_HOW TO COMPLETE THIS TASK_
The listing below must be duplicated in full, with nothing altered.

┄┄┄┄┄┄┄┄┄┄┄┄┄┄┄┄┄┄┄┄

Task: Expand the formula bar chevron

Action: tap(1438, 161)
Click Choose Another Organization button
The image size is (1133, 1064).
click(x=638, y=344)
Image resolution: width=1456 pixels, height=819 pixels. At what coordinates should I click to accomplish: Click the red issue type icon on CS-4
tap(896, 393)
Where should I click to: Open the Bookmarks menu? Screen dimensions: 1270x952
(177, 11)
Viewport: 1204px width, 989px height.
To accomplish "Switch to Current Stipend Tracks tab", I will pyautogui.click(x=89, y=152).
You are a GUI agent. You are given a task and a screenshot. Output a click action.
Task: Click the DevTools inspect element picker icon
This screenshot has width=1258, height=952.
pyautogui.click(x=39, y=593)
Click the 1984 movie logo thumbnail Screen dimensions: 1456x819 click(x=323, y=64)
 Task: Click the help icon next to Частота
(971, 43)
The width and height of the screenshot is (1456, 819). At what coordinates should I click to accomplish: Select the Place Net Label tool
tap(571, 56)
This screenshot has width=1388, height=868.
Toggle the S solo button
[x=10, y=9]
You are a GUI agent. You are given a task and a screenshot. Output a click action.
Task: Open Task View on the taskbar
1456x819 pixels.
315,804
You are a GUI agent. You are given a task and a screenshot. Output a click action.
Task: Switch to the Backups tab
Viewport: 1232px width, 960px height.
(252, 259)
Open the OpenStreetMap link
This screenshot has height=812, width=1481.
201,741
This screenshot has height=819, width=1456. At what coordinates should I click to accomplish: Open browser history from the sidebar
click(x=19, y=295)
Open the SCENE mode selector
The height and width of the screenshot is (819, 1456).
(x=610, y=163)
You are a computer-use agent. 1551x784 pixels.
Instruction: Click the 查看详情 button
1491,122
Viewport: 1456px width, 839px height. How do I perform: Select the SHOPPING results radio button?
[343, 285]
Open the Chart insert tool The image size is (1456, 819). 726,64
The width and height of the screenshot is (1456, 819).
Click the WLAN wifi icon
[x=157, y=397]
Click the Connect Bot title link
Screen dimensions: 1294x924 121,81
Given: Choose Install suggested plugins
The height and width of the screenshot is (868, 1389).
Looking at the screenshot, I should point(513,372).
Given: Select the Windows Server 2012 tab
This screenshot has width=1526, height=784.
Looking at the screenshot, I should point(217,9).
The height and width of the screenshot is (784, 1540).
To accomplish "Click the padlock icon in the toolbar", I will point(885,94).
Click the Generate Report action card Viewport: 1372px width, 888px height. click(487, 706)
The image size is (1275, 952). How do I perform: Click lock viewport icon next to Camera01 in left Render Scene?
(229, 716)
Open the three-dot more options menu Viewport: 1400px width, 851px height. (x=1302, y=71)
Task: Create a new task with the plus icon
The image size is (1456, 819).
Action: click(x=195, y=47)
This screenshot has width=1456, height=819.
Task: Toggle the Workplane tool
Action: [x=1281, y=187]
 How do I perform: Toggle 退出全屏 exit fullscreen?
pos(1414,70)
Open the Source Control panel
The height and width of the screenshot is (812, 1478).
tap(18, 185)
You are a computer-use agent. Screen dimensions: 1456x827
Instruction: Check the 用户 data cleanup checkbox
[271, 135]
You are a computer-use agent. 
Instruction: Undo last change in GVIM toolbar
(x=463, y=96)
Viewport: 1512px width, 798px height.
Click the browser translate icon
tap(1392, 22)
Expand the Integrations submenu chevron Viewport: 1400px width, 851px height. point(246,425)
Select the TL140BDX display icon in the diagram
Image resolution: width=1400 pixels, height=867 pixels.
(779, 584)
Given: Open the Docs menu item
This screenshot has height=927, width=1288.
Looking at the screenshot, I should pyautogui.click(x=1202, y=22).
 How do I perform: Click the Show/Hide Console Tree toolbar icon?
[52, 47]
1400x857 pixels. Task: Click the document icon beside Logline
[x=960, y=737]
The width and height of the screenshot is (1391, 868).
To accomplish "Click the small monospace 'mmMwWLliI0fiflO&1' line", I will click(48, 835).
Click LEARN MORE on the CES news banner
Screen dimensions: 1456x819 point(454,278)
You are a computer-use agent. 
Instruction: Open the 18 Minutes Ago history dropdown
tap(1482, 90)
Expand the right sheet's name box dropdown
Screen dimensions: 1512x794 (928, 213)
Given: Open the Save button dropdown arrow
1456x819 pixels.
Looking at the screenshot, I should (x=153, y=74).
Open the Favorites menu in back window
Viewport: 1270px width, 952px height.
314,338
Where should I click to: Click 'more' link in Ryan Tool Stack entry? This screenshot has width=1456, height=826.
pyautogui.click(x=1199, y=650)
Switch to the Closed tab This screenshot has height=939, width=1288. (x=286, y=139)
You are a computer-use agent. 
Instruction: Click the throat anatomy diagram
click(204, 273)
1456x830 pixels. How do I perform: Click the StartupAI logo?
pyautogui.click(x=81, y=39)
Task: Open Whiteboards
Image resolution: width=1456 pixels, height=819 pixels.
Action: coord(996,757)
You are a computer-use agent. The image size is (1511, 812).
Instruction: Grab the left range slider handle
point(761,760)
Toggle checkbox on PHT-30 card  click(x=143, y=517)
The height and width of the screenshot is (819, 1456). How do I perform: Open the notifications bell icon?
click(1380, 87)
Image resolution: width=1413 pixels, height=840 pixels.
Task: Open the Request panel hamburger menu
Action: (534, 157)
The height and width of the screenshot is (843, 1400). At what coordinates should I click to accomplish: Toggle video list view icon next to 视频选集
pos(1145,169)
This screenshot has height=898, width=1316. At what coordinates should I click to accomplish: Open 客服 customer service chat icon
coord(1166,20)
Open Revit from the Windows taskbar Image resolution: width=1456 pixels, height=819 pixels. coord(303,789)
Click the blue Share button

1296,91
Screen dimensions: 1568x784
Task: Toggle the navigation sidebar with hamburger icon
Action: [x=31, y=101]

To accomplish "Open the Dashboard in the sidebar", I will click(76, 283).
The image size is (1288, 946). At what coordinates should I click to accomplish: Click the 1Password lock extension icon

┄┄┄┄┄┄┄┄┄┄┄┄┄┄┄┄┄┄┄┄

_ANSWER FOR THIS EXERCISE_
Task: Expand the formula bar chevron

Action: tap(1438, 161)
Click Choose Another Organization button
The image size is (1133, 1064).
click(x=638, y=344)
Image resolution: width=1456 pixels, height=819 pixels. At what coordinates should I click to accomplish: Click the red issue type icon on CS-4
tap(896, 393)
Where should I click to: Open the Bookmarks menu? Screen dimensions: 1270x952
(177, 11)
Viewport: 1204px width, 989px height.
To accomplish "Switch to Current Stipend Tracks tab", I will pyautogui.click(x=89, y=152).
You are a GUI agent. You are given a task and a screenshot. Output a click action.
Task: Click the DevTools inspect element picker icon
This screenshot has width=1258, height=952.
pyautogui.click(x=39, y=593)
Click the 1984 movie logo thumbnail Screen dimensions: 1456x819 click(x=323, y=64)
 Task: Click the help icon next to Частота
(971, 43)
The width and height of the screenshot is (1456, 819). At what coordinates should I click to accomplish: Select the Place Net Label tool
tap(571, 56)
This screenshot has width=1388, height=868.
Toggle the S solo button
[x=10, y=9]
You are a GUI agent. You are given a task and a screenshot. Output a click action.
Task: Open Task View on the taskbar
1456x819 pixels.
315,804
You are a GUI agent. You are given a task and a screenshot. Output a click action.
Task: Switch to the Backups tab
Viewport: 1232px width, 960px height.
(252, 259)
Open the OpenStreetMap link
This screenshot has height=812, width=1481.
201,741
This screenshot has height=819, width=1456. At what coordinates should I click to accomplish: Open browser history from the sidebar
click(x=19, y=295)
Open the SCENE mode selector
The height and width of the screenshot is (819, 1456).
(x=610, y=163)
You are a computer-use agent. 1551x784 pixels.
Instruction: Click the 查看详情 button
1491,122
Viewport: 1456px width, 839px height. How do I perform: Select the SHOPPING results radio button?
[343, 285]
Open the Chart insert tool The image size is (1456, 819). 726,64
The width and height of the screenshot is (1456, 819).
Click the WLAN wifi icon
[x=157, y=397]
Click the Connect Bot title link
Screen dimensions: 1294x924 121,81
Given: Choose Install suggested plugins
The height and width of the screenshot is (868, 1389).
Looking at the screenshot, I should point(513,372).
Given: Select the Windows Server 2012 tab
This screenshot has width=1526, height=784.
Looking at the screenshot, I should point(217,9).
The height and width of the screenshot is (784, 1540).
To accomplish "Click the padlock icon in the toolbar", I will point(885,94).
Click the Generate Report action card Viewport: 1372px width, 888px height. click(487, 706)
The image size is (1275, 952). How do I perform: Click lock viewport icon next to Camera01 in left Render Scene?
(229, 716)
Open the three-dot more options menu Viewport: 1400px width, 851px height. (x=1302, y=71)
Task: Create a new task with the plus icon
The image size is (1456, 819).
Action: click(x=195, y=47)
This screenshot has width=1456, height=819.
Task: Toggle the Workplane tool
Action: [x=1281, y=187]
 How do I perform: Toggle 退出全屏 exit fullscreen?
pos(1414,70)
Open the Source Control panel
The height and width of the screenshot is (812, 1478).
tap(18, 185)
You are a computer-use agent. Screen dimensions: 1456x827
Instruction: Check the 用户 data cleanup checkbox
[271, 135]
You are a computer-use agent. 
Instruction: Undo last change in GVIM toolbar
(x=463, y=96)
Viewport: 1512px width, 798px height.
Click the browser translate icon
tap(1392, 22)
Expand the Integrations submenu chevron Viewport: 1400px width, 851px height. point(246,425)
Select the TL140BDX display icon in the diagram
Image resolution: width=1400 pixels, height=867 pixels.
(779, 584)
Given: Open the Docs menu item
This screenshot has height=927, width=1288.
Looking at the screenshot, I should pyautogui.click(x=1202, y=22).
 How do I perform: Click the Show/Hide Console Tree toolbar icon?
[52, 47]
1400x857 pixels. Task: Click the document icon beside Logline
[x=960, y=737]
The width and height of the screenshot is (1391, 868).
To accomplish "Click the small monospace 'mmMwWLliI0fiflO&1' line", I will click(48, 835).
Click LEARN MORE on the CES news banner
Screen dimensions: 1456x819 point(454,278)
You are a computer-use agent. 
Instruction: Open the 18 Minutes Ago history dropdown
tap(1482, 90)
Expand the right sheet's name box dropdown
Screen dimensions: 1512x794 (928, 213)
Given: Open the Save button dropdown arrow
1456x819 pixels.
Looking at the screenshot, I should (x=153, y=74).
Open the Favorites menu in back window
Viewport: 1270px width, 952px height.
314,338
Where should I click to: Click 'more' link in Ryan Tool Stack entry? This screenshot has width=1456, height=826.
pyautogui.click(x=1199, y=650)
Switch to the Closed tab This screenshot has height=939, width=1288. (x=286, y=139)
You are a computer-use agent. 
Instruction: Click the throat anatomy diagram
click(204, 273)
1456x830 pixels. How do I perform: Click the StartupAI logo?
pyautogui.click(x=81, y=39)
Task: Open Whiteboards
Image resolution: width=1456 pixels, height=819 pixels.
Action: coord(996,757)
You are a computer-use agent. The image size is (1511, 812).
Instruction: Grab the left range slider handle
point(761,760)
Toggle checkbox on PHT-30 card  click(x=143, y=517)
The height and width of the screenshot is (819, 1456). How do I perform: Open the notifications bell icon?
click(1380, 87)
Image resolution: width=1413 pixels, height=840 pixels.
Task: Open the Request panel hamburger menu
Action: (534, 157)
The height and width of the screenshot is (843, 1400). At what coordinates should I click to accomplish: Toggle video list view icon next to 视频选集
pos(1145,169)
This screenshot has height=898, width=1316. At what coordinates should I click to accomplish: Open 客服 customer service chat icon
coord(1166,20)
Open Revit from the Windows taskbar Image resolution: width=1456 pixels, height=819 pixels. coord(303,789)
Click the blue Share button

1296,91
Screen dimensions: 1568x784
Task: Toggle the navigation sidebar with hamburger icon
Action: [x=31, y=101]

To accomplish "Open the Dashboard in the sidebar", I will click(76, 283).
The image size is (1288, 946). At what coordinates should I click to accomplish: Click the 1Password lock extension icon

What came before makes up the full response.